Our EDN parser. It uses rust-peg to parse EDN, which is Clojure/Datomic's richer alternative to JSON. edn's dependencies are all either for representing rich values (chrono, uuid, ordered-float) or for parsing (serde, peg).

In addition, this crate turns a stream of EDN values into a representation suitable to be transacted.

mentat_core

This is the lowest-level Mentat crate. It collects together the following things:

Types

mentat_query

This crate defines the structs and enums that are the output of the query parser and used by the translator and algebrizer. SrcVar, NonIntegerConstant, FnArg… these all live here.

mentat_query_sql

Similarly, this crate defines an abstract representation of a SQL query as understood by Mentat. This bridges between Mentat's types (e.g., TypedValue) and SQL concepts (ColumnOrExpression, GroupBy). It's produced by the algebrizer and consumed by the translator.

Query processing

mentat_query_algebrizer

This is the biggest piece of the query engine. It takes a parsed query, which at this point is independent of a database, and combines it with the current state of the schema and data. This involves translating keywords into attributes, abstract values into concrete values with a known type, and producing an AlgebraicQuery, which is a representation of how a query's Datalog semantics can be satisfied as SQL table joins and constraints over Mentat's SQL schema. An algebrized query is tightly coupled with both the disk schema and the vocabulary present in the store when the work is done.

mentat_query_projector

A Datalog query projects some of the variables in the query into data structures in the output. This crate takes an algebrized query and a projection list and figures out how to get values out of the running SQL query and into the right format for the consumer.

mentat_query_translator

This crate works with all of the above to turn the output of the algebrizer and projector into the data structures defined in mentat_query_sql.

mentat_sql

This simple crate turns those data structures into SQL text and bindings that can later be executed by rusqlite.

The data layer: mentat_db

This is a big one: it implements the core storage logic on top of SQLite. This crate is responsible for bootstrapping new databases, transacting new data, maintaining the attribute cache, and building and updating in-memory representations of the storage schema.

The main crate

The top-level main crate of Mentat assembles these component crates into something useful. It wraps up a connection to a database file and the associated metadata into a Store, and encapsulates an in-progress transaction (InProgress). It provides modules for programmatically writing (entity_builder.rs) and managing vocabulary (vocabulary.rs).

Syncing

Sync code lives, for referential reasons, in a crate named tolstoy. This code is a work in progress; current state is a proof-of-concept implementation which largely relies on the internal transactor to make progress in most cases and comes with a basic support for timelines. See Tolstoy's documentation for details.

The command-line interface

This is under tools/cli. It's essentially an external consumer of the main mentat crate. This code is ugly, but it mostly works.


SQLite dependencies

Mentat uses partial indices, which are available in SQLite 3.8.0 and higher. It relies on correlation between aggregate and non-aggregate columns in the output, which was added in SQLite 3.7.11.
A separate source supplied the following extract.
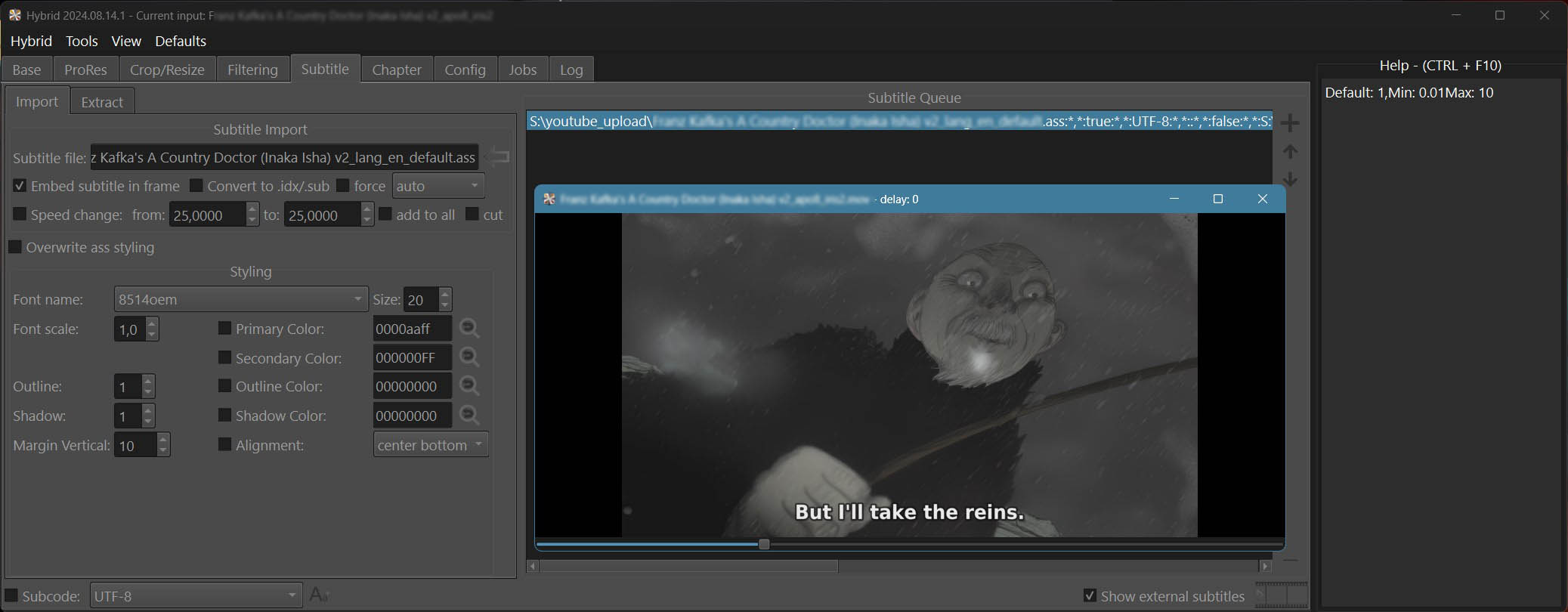The image size is (1568, 612).
Task: Click the arrow icon next to Subtitle file
Action: coord(497,157)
It also uses FTS4, which is a compile time option.

By default, Mentat specifies the "bundled" feature for rusqlite, which uses a relatively recent version of SQLite. If you want to link against the system version of SQLite, omit "bundled_sqlite3" from Mentat's features.

[dependencies.mentat]
version = "0.6"
# System sqlite is known to be new.
default-features = false

License

Project Mentat is currently licensed under the Apache License v2.0. See the LICENSE file for details.